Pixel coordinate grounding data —
----

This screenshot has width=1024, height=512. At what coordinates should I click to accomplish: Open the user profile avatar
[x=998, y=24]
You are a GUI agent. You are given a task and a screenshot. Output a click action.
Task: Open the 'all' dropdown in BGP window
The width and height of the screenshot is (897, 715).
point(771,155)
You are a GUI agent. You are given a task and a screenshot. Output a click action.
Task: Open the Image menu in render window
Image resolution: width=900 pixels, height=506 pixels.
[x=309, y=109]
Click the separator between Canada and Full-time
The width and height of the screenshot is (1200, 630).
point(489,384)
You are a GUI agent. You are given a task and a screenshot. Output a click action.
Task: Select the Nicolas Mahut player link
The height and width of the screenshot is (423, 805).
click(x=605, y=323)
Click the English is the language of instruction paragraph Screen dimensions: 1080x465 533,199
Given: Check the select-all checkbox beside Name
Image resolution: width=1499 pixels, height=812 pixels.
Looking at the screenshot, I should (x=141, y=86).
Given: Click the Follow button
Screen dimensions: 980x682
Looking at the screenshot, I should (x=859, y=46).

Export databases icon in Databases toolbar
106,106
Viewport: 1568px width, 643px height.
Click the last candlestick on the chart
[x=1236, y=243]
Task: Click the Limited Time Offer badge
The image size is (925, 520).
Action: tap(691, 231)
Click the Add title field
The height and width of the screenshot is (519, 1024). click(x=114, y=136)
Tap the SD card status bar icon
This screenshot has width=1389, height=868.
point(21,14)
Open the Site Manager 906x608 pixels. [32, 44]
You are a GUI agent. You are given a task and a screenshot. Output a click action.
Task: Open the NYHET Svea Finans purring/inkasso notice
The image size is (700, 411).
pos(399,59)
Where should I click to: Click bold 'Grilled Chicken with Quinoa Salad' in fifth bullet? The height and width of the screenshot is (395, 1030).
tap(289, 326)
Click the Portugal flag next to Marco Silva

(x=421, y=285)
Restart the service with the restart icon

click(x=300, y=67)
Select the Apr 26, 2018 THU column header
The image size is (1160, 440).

----

WHAT YOU WILL DO — Copy out each line of the data that has the word "window" in it.

OUTPUT FOR THIS TASK —
Task: Open the 'all' dropdown in BGP window
Task: Open the Image menu in render window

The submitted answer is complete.